(DATA FOR ANALYSIS)
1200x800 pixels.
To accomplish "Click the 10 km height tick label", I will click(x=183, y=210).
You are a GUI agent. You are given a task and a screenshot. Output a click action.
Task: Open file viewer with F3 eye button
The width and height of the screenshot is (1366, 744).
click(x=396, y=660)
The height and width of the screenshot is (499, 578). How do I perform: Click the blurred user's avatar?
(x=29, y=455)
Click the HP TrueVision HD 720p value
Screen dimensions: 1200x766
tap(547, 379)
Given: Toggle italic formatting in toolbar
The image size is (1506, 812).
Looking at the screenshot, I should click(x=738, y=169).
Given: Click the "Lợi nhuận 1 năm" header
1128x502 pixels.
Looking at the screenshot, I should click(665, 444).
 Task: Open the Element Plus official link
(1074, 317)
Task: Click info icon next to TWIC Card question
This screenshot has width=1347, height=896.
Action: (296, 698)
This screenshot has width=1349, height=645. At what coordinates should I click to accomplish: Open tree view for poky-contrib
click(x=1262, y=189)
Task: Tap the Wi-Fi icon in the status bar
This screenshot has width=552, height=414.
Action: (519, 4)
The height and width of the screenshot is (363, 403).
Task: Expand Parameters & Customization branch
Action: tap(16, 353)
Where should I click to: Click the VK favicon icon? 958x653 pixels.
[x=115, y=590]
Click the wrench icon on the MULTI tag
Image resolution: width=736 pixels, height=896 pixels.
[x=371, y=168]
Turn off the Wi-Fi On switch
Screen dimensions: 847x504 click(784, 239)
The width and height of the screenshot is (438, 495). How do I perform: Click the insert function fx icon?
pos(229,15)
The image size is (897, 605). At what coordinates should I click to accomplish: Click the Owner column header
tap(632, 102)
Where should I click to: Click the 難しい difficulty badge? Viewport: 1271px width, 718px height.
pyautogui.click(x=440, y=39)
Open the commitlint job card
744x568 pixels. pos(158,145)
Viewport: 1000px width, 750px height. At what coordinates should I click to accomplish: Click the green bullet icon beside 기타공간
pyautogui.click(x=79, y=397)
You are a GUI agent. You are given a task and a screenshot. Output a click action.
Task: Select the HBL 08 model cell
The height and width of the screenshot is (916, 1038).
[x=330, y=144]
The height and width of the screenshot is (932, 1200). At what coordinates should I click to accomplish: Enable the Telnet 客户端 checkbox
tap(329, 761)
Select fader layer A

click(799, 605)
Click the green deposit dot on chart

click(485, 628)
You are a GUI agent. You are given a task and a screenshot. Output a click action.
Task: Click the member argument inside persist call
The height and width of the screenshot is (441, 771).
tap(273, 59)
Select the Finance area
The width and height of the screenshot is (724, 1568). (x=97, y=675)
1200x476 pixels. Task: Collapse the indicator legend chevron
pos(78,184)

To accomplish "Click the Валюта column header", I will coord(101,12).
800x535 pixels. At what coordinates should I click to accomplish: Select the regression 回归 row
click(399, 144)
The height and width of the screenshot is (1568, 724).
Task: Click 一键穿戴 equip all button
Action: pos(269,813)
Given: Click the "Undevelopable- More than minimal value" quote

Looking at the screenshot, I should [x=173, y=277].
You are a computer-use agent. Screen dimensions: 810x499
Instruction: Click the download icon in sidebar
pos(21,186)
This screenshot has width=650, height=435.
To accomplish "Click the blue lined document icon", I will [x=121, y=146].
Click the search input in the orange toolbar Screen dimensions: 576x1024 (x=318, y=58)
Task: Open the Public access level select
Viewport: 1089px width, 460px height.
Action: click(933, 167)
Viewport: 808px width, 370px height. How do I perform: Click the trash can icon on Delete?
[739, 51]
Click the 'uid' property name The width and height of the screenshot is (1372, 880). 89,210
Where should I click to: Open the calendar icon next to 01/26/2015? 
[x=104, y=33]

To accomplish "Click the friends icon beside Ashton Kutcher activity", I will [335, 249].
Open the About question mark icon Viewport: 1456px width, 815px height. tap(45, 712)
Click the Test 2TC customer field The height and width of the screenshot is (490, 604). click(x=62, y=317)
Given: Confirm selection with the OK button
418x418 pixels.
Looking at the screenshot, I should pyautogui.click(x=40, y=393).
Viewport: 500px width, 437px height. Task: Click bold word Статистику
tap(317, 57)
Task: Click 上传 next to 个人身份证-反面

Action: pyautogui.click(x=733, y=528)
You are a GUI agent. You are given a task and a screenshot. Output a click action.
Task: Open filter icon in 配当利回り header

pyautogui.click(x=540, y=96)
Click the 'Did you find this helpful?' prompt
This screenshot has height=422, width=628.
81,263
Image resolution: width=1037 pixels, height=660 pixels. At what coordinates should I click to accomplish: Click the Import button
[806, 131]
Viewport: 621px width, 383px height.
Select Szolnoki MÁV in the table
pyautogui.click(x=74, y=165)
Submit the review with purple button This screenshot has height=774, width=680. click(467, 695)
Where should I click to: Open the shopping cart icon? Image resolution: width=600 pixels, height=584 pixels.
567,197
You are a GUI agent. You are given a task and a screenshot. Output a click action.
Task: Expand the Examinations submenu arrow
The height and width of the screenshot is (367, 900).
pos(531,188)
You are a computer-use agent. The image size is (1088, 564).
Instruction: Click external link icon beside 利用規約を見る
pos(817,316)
(End DATA FOR ANALYSIS)
* [REQUIRED ACTION] Transcribe each record exactly as it is written above.

* [ANSWER]
1200x800 pixels.
To accomplish "Click the 10 km height tick label", I will click(x=183, y=210).
You are a GUI agent. You are given a task and a screenshot. Output a click action.
Task: Open file viewer with F3 eye button
The width and height of the screenshot is (1366, 744).
click(x=396, y=660)
The height and width of the screenshot is (499, 578). How do I perform: Click the blurred user's avatar?
(x=29, y=455)
Click the HP TrueVision HD 720p value
Screen dimensions: 1200x766
tap(547, 379)
Given: Toggle italic formatting in toolbar
The image size is (1506, 812).
Looking at the screenshot, I should click(x=738, y=169).
Given: Click the "Lợi nhuận 1 năm" header
1128x502 pixels.
Looking at the screenshot, I should click(665, 444).
 Task: Open the Element Plus official link
(1074, 317)
Task: Click info icon next to TWIC Card question
This screenshot has width=1347, height=896.
Action: (296, 698)
This screenshot has width=1349, height=645. At what coordinates should I click to accomplish: Open tree view for poky-contrib
click(x=1262, y=189)
Task: Tap the Wi-Fi icon in the status bar
This screenshot has width=552, height=414.
Action: (519, 4)
The height and width of the screenshot is (363, 403).
Task: Expand Parameters & Customization branch
Action: tap(16, 353)
Where should I click to: Click the VK favicon icon? 958x653 pixels.
[x=115, y=590]
Click the wrench icon on the MULTI tag
Image resolution: width=736 pixels, height=896 pixels.
[x=371, y=168]
Turn off the Wi-Fi On switch
Screen dimensions: 847x504 click(784, 239)
The width and height of the screenshot is (438, 495). How do I perform: Click the insert function fx icon?
pos(229,15)
The image size is (897, 605). At what coordinates should I click to accomplish: Click the Owner column header
tap(632, 102)
Where should I click to: Click the 難しい difficulty badge? Viewport: 1271px width, 718px height.
pyautogui.click(x=440, y=39)
Open the commitlint job card
744x568 pixels. pos(158,145)
Viewport: 1000px width, 750px height. At what coordinates should I click to accomplish: Click the green bullet icon beside 기타공간
pyautogui.click(x=79, y=397)
You are a GUI agent. You are given a task and a screenshot. Output a click action.
Task: Select the HBL 08 model cell
The height and width of the screenshot is (916, 1038).
[x=330, y=144]
The height and width of the screenshot is (932, 1200). At what coordinates should I click to accomplish: Enable the Telnet 客户端 checkbox
tap(329, 761)
Select fader layer A

click(799, 605)
Click the green deposit dot on chart

click(485, 628)
You are a GUI agent. You are given a task and a screenshot. Output a click action.
Task: Click the member argument inside persist call
The height and width of the screenshot is (441, 771).
tap(273, 59)
Select the Finance area
The width and height of the screenshot is (724, 1568). (x=97, y=675)
1200x476 pixels. Task: Collapse the indicator legend chevron
pos(78,184)

To accomplish "Click the Валюта column header", I will coord(101,12).
800x535 pixels. At what coordinates should I click to accomplish: Select the regression 回归 row
click(399, 144)
The height and width of the screenshot is (1568, 724).
Task: Click 一键穿戴 equip all button
Action: pos(269,813)
Given: Click the "Undevelopable- More than minimal value" quote

Looking at the screenshot, I should [x=173, y=277].
You are a computer-use agent. Screen dimensions: 810x499
Instruction: Click the download icon in sidebar
pos(21,186)
This screenshot has width=650, height=435.
To accomplish "Click the blue lined document icon", I will [x=121, y=146].
Click the search input in the orange toolbar Screen dimensions: 576x1024 (x=318, y=58)
Task: Open the Public access level select
Viewport: 1089px width, 460px height.
Action: click(933, 167)
Viewport: 808px width, 370px height. How do I perform: Click the trash can icon on Delete?
[739, 51]
Click the 'uid' property name The width and height of the screenshot is (1372, 880). 89,210
Where should I click to: Open the calendar icon next to 01/26/2015? 
[x=104, y=33]

To accomplish "Click the friends icon beside Ashton Kutcher activity", I will [335, 249].
Open the About question mark icon Viewport: 1456px width, 815px height. tap(45, 712)
Click the Test 2TC customer field The height and width of the screenshot is (490, 604). click(x=62, y=317)
Given: Confirm selection with the OK button
418x418 pixels.
Looking at the screenshot, I should pyautogui.click(x=40, y=393).
Viewport: 500px width, 437px height. Task: Click bold word Статистику
tap(317, 57)
Task: Click 上传 next to 个人身份证-反面

Action: pyautogui.click(x=733, y=528)
You are a GUI agent. You are given a task and a screenshot. Output a click action.
Task: Open filter icon in 配当利回り header

pyautogui.click(x=540, y=96)
Click the 'Did you find this helpful?' prompt
This screenshot has height=422, width=628.
81,263
Image resolution: width=1037 pixels, height=660 pixels. At what coordinates should I click to accomplish: Click the Import button
[806, 131]
Viewport: 621px width, 383px height.
Select Szolnoki MÁV in the table
pyautogui.click(x=74, y=165)
Submit the review with purple button This screenshot has height=774, width=680. click(467, 695)
Where should I click to: Open the shopping cart icon? Image resolution: width=600 pixels, height=584 pixels.
567,197
You are a GUI agent. You are given a task and a screenshot. Output a click action.
Task: Expand the Examinations submenu arrow
The height and width of the screenshot is (367, 900).
pos(531,188)
You are a computer-use agent. The image size is (1088, 564).
Instruction: Click external link icon beside 利用規約を見る
pos(817,316)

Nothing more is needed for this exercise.